Problem details: Whenever the string "computer" turns up in a line of the data below, copy that line.

-- Dataset follows --

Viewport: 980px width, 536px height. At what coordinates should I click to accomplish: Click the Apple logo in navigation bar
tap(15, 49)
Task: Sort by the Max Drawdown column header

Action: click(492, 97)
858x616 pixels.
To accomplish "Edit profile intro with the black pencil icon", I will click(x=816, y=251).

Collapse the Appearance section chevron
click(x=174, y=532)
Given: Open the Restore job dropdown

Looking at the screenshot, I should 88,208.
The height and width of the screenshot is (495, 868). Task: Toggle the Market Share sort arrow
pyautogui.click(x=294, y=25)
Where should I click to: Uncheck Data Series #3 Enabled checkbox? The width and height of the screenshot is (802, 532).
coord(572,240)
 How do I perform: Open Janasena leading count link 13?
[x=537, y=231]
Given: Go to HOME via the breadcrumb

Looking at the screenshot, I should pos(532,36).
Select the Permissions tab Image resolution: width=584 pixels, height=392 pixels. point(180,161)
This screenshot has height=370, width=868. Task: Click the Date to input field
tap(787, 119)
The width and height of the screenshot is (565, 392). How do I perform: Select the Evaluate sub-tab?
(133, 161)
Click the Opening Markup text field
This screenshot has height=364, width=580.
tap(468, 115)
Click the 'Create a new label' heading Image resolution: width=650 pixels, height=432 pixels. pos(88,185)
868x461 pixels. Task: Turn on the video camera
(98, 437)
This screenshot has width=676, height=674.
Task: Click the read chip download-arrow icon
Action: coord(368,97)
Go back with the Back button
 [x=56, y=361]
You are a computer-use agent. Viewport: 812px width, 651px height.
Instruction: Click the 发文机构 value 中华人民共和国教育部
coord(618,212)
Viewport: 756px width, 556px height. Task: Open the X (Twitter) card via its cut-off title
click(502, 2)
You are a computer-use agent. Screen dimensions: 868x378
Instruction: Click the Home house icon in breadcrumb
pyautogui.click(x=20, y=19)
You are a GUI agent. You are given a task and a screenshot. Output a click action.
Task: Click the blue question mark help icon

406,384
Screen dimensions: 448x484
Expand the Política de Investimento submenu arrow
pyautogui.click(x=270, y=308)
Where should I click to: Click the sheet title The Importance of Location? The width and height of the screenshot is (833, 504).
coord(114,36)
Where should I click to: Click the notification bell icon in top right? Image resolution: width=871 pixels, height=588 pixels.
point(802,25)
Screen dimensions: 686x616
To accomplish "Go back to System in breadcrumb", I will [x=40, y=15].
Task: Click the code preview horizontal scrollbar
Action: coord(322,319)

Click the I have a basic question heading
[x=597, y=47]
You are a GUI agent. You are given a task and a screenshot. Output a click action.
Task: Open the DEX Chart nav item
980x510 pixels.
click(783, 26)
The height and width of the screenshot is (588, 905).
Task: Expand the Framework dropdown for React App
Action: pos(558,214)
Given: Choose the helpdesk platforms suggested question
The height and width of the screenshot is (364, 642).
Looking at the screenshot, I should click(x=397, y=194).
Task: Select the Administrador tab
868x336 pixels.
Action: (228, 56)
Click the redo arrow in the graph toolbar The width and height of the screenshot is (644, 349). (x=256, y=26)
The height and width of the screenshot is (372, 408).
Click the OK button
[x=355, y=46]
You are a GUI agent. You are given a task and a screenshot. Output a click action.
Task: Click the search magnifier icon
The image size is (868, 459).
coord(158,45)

-- Dataset concluded --

Task answer:
You are a computer-use agent. Viewport: 812px width, 651px height.
You are a computer-use agent. Screen dimensions: 868x378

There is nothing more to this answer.